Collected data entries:
%%
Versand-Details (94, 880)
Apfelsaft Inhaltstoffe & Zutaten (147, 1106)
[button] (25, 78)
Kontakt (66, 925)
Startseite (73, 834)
%%
(Task requirements): Transcribe all records exactly as written.

(The answer):
Versand-Details (94, 880)
Apfelsaft Inhaltstoffe & Zutaten (147, 1106)
[button] (25, 78)
Kontakt (66, 925)
Startseite (73, 834)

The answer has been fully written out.